Inge Löning – Schuld währt ewig

Inge Löning – Schuld währt ewig

Kommissar Tino Dühnfort bekommt es mit einem neuen Fall zu tun: Der Architekt Jens Flade stirbt vor seinem Büro bei einem Autounfall, der Fahrer flüchtet. Was zunächst wie ein schreckliches Unglück wirkt, entpuppt sich bald als Mord. Weniger später wird in einem See die Leiche einer ertrunkenen Studentin gefunden. Erst beim dritten Mordopfer wird klar, dass hier ein Serienmörder am Werk ist. Seine Opfer sind Menschen, die selbst einmal in tödliche Unfälle verwickelt waren. Nimmt hier jemand Rache für ihre angebliche Schuld …?

Inge Löhnig serviert ihren Leser mit dem vierten Fall um Tino Dühnfort einen hervorragenden Kriminalroman, der zum Mitfiebern einlädt. Es sind scheinbar zusammenhanglose Todesfälle, bis sich die grausame Gewissheit ergibt, dass alle Opfer etwas verbindet. Ein Serienmörder als brutaler Racheengel ist eine spannende und reizvolle Ausgangslage, die den Leser bis zum Ende fesselt. Der Roman setzt sich aus mehreren Handlungssträngen zusammen, bleibt aber trotz dieser Wechsel immer übersichtlich. Für Wendungen, die den Leser überraschen, wird reichlich gesorgt, Längen gibt es dagegen keine – selbst bei detaillierteren Szenen ist jede Beschreibung treffend und entwickelt eine überzeugende Atmosphäre.

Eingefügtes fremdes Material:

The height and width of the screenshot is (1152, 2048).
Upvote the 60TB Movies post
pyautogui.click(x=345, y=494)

Lobenswert sind auch wieder einmal die Charaktere: Zwischen Tino und seiner Kollegin Gina ist eine Beziehung entstanden, die aber vor dem Team geheim gehalten wird. Diese junge Beziehung wird ansprechend geschildert, das Geheimhalten sorgt für einen zusätzlichen Spannungsreiz beim Leser und für brisante Situationen im Kollegium. Eine besonders berührende Figur ist Susanne. Vor einigen Jahren starb in ihrem Job als Babysitterin ein kleines Kind – eine Schuld, die sie nie loslässt. Ihr Schicksal ist sehr bewegend, ohne dass dabei zu sehr auf die Tränendrüse gedrückt wird. Grundsätzlich verzichtet die Autorin auf Schwarzweißmalerei bei ihren Charakteren und zeichnet sie stattdessen als vielschichtige Personen, denen es auch erlaubt ist, Entwicklungen zu durchlaufen, Das zeigt sich vor allem bei Tinos Kollegen Alois, der bislang eher durch Eitelkeit als durch Tatkraft aufgefallen ist, sich aber in diesem Band mauern kann.

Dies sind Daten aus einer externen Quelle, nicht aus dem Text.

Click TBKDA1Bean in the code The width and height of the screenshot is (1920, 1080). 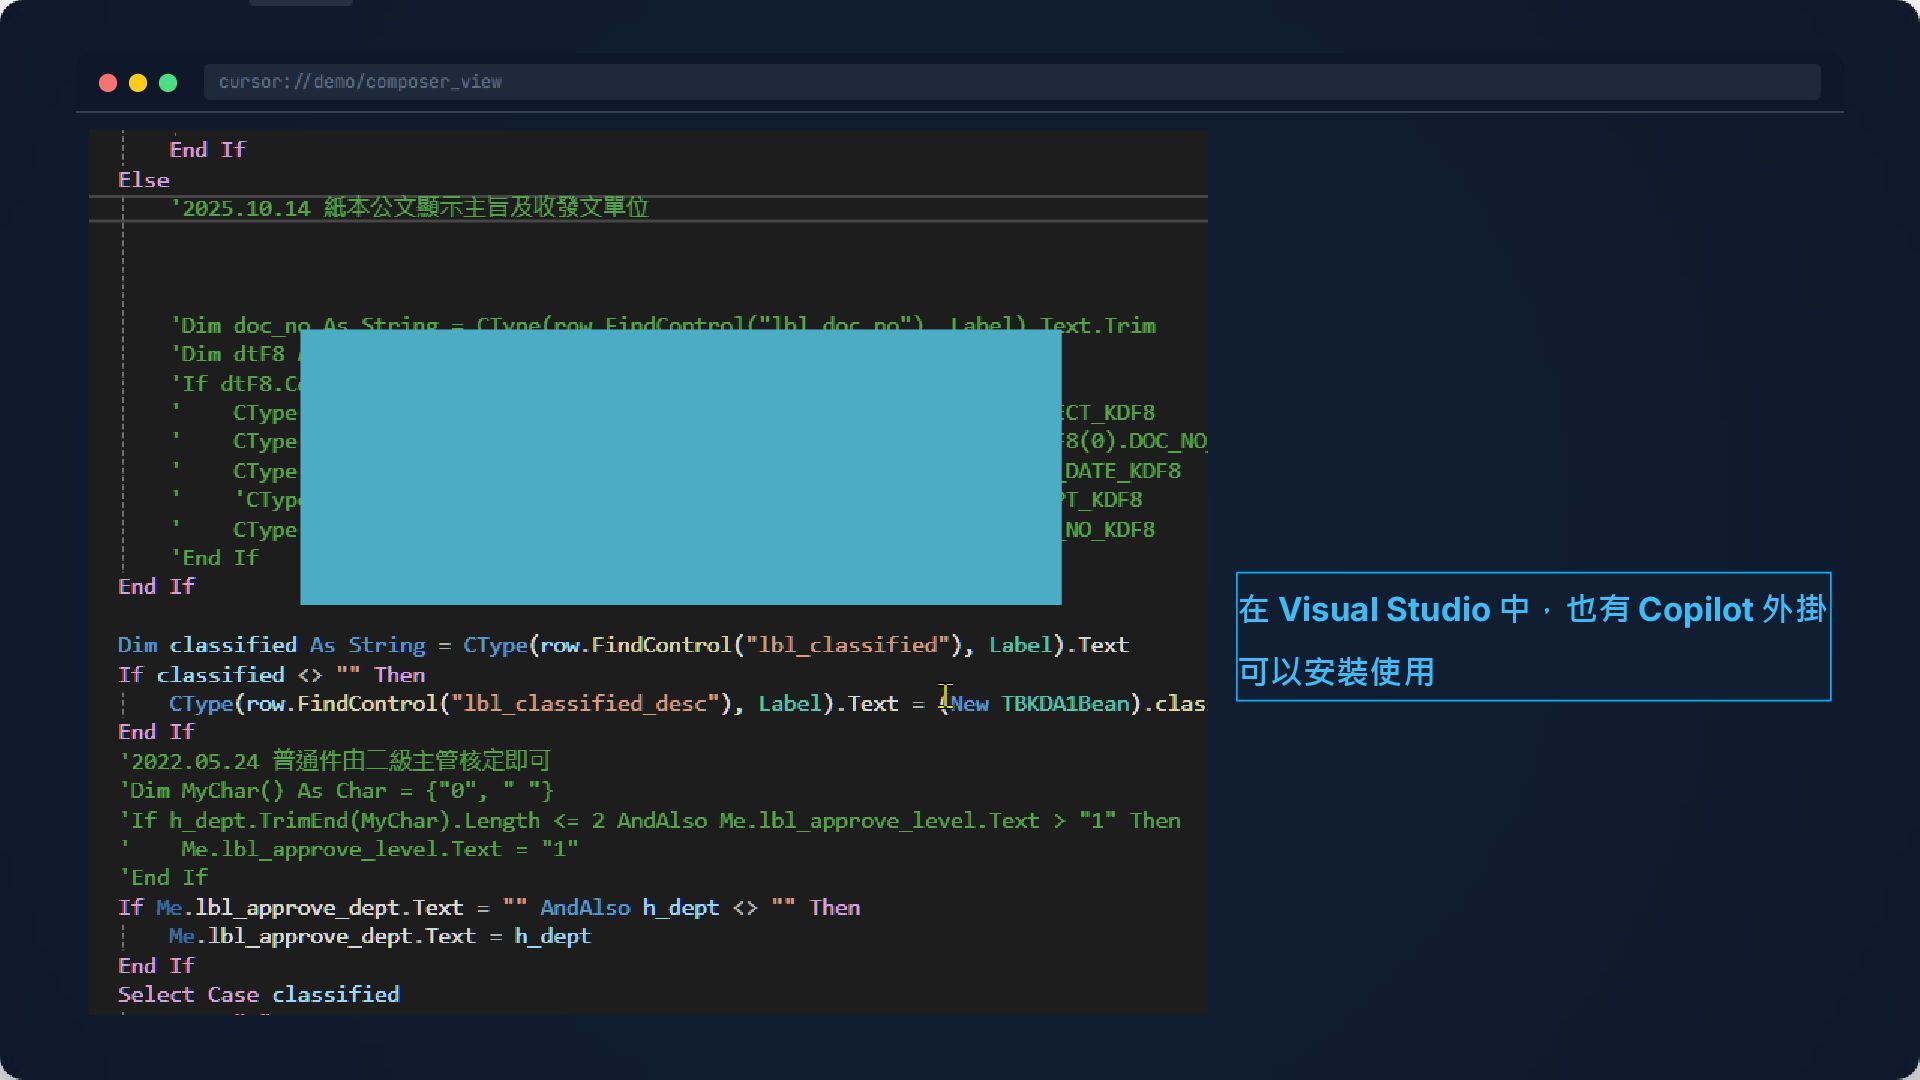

Daneben gelingt es Inge Löhnig, die alltägliche Ermittlungsarbeit anschaulich, realistisch und gleichzeitig faszinierend darzustellen. Die Ermittler sind keine Übermenschen, sondern müssen auch mit Rückschlägen und Hindernissen kämpfen. Als Fazit bleibt somit ein erstklassiger Krimi, der in allen Punkten überzeugt.